Makkie Milad, Li Xiang, Quinn Shannon, Lin Binbin, Ye Jieping, Mon Geoffrey, Liu Tianming
Department of Computer Science, University of Georgia, Athens, GA 30602.
Clincial Data Science Center, Massachusetts General Hospital, Harvard Medical School, Boston, MA, 02114.
IEEE Trans Big Data. 2019 Jun;5(2):109-119. doi: 10.1109/TBDATA.2018.2811508. Epub 2018 Mar 6.

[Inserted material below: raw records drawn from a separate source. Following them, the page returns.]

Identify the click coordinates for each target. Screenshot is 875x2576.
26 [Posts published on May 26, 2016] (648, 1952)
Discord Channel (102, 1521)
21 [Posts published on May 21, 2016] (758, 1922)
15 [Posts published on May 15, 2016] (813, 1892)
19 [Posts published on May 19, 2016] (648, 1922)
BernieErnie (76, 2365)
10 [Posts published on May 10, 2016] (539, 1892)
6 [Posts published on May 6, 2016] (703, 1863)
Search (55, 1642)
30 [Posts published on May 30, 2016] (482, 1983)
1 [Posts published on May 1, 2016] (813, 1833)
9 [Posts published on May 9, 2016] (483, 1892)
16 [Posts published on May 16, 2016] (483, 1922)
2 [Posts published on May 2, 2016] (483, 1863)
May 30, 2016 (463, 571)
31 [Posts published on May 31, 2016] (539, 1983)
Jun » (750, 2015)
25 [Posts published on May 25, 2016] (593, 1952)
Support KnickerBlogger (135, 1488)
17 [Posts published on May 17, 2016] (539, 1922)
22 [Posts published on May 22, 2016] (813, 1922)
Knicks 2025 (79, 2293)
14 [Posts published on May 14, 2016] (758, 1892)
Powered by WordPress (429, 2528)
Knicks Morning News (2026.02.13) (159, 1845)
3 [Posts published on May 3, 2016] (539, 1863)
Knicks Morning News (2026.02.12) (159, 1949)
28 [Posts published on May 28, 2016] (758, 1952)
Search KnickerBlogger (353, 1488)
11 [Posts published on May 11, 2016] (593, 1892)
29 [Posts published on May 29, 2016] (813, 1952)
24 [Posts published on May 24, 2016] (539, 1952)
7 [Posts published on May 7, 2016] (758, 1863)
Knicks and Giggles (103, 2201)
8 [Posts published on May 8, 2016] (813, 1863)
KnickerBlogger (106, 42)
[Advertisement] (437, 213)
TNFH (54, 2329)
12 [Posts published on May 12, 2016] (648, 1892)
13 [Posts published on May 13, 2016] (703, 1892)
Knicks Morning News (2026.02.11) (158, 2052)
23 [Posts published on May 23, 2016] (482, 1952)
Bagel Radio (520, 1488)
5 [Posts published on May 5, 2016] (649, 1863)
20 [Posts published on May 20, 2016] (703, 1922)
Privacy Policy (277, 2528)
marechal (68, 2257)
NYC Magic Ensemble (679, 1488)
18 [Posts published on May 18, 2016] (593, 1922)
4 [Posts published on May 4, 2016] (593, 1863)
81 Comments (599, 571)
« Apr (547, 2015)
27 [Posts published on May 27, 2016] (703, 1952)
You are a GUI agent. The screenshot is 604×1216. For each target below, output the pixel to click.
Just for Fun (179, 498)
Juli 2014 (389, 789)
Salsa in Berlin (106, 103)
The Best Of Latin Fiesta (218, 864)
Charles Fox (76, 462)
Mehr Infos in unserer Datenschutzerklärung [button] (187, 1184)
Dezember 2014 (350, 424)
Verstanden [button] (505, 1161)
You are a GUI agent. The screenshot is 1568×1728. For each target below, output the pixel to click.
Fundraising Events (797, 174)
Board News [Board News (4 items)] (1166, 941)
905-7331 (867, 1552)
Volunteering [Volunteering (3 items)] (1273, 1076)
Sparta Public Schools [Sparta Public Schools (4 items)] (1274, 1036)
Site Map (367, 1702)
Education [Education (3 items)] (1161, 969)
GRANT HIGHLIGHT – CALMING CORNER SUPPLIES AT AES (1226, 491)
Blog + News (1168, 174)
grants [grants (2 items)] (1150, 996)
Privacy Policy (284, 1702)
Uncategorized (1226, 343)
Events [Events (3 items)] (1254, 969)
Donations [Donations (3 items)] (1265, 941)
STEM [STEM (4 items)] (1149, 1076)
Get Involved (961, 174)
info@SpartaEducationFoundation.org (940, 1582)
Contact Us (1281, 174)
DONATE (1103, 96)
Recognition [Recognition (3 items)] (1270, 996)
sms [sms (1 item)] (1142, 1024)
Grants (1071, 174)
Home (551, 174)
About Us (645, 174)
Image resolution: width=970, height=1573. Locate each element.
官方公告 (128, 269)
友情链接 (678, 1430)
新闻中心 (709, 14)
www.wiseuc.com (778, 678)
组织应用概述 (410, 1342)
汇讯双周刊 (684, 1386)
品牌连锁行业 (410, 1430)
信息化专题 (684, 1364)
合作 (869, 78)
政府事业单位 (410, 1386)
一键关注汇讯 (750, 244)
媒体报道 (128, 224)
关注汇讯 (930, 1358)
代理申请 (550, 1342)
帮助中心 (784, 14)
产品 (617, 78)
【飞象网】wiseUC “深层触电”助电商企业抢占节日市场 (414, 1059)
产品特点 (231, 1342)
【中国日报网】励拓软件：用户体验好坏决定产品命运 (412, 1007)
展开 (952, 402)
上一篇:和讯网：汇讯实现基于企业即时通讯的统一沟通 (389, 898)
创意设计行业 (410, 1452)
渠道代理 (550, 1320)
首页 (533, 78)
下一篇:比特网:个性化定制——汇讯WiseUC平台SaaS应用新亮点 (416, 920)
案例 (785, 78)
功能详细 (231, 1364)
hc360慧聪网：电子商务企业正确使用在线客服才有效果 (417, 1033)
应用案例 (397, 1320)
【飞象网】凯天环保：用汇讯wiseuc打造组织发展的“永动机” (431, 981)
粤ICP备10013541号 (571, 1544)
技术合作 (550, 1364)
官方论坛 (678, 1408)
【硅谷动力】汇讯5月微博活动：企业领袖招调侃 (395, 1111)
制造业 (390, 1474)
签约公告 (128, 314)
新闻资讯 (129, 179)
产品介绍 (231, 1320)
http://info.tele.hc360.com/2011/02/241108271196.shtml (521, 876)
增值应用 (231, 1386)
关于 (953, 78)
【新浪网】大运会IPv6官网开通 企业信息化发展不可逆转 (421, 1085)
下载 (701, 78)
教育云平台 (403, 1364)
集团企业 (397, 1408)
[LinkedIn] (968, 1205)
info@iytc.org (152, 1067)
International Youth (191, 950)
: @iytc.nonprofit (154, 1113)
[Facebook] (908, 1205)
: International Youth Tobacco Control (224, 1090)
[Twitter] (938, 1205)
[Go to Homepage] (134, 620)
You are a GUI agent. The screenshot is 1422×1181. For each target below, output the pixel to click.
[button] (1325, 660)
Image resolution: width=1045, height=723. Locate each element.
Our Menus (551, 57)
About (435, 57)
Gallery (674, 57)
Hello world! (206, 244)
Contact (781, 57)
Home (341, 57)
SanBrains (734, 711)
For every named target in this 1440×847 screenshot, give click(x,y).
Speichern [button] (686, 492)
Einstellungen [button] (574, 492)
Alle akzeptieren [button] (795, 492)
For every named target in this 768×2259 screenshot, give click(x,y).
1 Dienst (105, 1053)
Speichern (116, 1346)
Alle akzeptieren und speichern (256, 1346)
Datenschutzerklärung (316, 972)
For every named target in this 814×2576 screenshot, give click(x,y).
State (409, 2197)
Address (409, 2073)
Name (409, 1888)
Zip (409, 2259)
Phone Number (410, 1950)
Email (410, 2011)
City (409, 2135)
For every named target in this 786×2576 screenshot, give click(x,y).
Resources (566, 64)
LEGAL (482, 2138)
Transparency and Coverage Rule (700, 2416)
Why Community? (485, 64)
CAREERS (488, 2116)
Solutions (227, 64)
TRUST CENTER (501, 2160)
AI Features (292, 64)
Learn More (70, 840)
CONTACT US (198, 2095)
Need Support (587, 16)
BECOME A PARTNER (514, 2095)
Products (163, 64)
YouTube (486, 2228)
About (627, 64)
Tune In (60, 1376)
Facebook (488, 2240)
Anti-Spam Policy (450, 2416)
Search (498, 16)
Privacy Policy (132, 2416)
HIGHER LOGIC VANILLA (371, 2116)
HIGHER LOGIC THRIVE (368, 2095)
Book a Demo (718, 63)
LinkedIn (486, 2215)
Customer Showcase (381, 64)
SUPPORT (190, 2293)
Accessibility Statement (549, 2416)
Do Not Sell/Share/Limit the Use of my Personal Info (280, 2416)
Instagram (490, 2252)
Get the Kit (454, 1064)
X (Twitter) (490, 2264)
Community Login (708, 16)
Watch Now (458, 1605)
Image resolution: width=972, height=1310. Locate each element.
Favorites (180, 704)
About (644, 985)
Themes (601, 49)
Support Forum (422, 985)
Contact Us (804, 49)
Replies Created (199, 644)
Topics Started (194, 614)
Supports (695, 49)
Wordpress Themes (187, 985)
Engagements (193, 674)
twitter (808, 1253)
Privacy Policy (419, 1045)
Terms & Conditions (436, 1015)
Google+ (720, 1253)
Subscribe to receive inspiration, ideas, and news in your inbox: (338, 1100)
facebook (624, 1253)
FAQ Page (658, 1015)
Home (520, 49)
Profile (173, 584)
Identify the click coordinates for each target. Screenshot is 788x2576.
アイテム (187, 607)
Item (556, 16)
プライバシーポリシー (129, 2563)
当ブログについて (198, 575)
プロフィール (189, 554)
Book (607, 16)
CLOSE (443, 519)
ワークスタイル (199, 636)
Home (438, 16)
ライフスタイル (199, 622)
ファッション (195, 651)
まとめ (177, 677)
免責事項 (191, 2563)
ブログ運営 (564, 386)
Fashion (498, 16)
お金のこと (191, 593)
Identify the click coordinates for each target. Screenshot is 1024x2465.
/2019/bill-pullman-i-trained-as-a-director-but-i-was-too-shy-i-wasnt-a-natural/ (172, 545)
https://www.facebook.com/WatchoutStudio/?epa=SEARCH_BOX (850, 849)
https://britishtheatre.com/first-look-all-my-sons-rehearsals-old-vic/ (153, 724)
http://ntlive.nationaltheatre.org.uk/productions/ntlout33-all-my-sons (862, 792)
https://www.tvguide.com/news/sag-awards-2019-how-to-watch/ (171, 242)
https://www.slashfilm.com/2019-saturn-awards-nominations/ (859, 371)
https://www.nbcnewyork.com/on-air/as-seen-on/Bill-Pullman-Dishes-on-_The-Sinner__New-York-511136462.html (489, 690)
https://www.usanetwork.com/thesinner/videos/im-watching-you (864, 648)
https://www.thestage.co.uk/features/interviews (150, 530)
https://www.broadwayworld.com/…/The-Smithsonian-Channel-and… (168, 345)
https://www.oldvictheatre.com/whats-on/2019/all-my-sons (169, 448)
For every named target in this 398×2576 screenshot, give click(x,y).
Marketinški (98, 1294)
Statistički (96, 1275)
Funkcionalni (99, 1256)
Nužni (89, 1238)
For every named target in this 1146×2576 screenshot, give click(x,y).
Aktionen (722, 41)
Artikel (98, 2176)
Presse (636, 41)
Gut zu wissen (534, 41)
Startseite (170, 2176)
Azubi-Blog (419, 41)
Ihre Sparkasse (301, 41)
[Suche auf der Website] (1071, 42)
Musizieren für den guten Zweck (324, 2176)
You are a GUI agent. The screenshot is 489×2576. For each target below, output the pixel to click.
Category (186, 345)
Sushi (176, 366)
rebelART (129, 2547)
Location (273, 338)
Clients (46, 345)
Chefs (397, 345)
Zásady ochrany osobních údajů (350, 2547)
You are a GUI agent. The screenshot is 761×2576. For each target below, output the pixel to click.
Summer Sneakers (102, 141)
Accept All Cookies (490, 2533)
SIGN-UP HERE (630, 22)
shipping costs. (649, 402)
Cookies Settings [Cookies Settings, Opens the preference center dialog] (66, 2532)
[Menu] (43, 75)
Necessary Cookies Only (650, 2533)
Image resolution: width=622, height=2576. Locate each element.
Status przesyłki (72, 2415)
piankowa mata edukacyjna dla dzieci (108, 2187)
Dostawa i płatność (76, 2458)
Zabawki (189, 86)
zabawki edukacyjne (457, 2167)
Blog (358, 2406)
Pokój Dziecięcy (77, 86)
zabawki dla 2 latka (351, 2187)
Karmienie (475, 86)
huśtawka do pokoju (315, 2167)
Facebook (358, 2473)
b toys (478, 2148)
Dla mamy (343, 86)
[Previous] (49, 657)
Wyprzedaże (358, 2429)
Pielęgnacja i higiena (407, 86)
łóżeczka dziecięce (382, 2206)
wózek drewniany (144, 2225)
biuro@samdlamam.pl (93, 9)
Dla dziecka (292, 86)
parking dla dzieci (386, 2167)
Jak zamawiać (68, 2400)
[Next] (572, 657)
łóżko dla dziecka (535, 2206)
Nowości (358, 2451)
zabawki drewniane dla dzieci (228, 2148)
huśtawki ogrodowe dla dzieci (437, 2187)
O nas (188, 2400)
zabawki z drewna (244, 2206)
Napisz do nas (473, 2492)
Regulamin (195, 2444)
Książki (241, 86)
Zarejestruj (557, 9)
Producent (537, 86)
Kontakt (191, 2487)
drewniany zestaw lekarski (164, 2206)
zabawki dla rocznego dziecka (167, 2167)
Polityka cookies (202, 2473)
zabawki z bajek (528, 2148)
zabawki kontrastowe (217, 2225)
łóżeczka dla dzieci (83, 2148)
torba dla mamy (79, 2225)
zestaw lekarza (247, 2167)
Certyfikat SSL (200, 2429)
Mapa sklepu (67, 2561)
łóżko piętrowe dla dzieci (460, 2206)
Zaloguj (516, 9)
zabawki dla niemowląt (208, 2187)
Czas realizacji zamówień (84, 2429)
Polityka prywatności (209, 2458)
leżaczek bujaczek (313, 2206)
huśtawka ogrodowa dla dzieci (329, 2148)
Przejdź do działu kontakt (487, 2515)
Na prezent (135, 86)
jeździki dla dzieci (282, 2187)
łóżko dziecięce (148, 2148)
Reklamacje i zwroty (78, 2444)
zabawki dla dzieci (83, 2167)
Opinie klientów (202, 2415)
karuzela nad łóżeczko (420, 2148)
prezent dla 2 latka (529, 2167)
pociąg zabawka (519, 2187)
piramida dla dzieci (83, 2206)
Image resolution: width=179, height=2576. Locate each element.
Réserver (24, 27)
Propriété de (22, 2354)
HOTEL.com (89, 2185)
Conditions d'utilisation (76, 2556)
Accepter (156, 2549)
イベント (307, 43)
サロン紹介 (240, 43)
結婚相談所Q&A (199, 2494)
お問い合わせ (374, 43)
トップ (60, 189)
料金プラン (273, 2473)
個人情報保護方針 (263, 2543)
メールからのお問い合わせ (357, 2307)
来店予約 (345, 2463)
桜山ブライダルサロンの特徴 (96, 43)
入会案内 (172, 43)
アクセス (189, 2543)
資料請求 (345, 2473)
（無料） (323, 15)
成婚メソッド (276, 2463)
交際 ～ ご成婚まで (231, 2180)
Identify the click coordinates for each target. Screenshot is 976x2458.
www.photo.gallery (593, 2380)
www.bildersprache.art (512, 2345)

Since the BRAIN Initiative and Human Brain Project began, a few efforts have been made to address the computational challenges of neuroscience Big Data. The promises of these two projects were to model the complex interaction of brain and behavior and to understand and diagnose brain diseases by collecting and analyzing large quanitites of data. Archiving, analyzing, and sharing the growing neuroimaging datasets posed major challenges. New computational methods and technologies have emerged in the domain of Big Data but have not been fully adapted for use in neuroimaging. In this work, we introduce the current challenges of neuroimaging in a big data context. We review our efforts toward creating a data management system to organize the large-scale fMRI datasets, and present our novel algorithms/methods for the distributed fMRI data processing that employs Hadoop and Spark. Finally, we demonstrate the significant performance gains of our algorithms/methods to perform distributed dictionary learning.
自“脑计划”(BRAIN Initiative)和“人类脑计划”(Human Brain Project)启动以来,已经做出了一些努力来应对神经科学大数据的计算挑战。这两个项目的目标是通过收集和分析大量数据来模拟大脑与行为的复杂相互作用,并理解和诊断脑部疾病。存档、分析和共享不断增长的神经影像数据集带来了重大挑战。大数据领域已经出现了新的计算方法和技术,但尚未完全适用于神经影像。在这项工作中,我们介绍了大数据背景下神经影像的当前挑战。我们回顾了我们为创建一个数据管理系统以组织大规模功能磁共振成像(fMRI)数据集所做的努力,并展示了我们用于分布式fMRI数据处理的新颖算法/方法,该方法采用了Hadoop和Spark。最后,我们展示了我们的算法/方法在执行分布式字典学习方面的显著性能提升。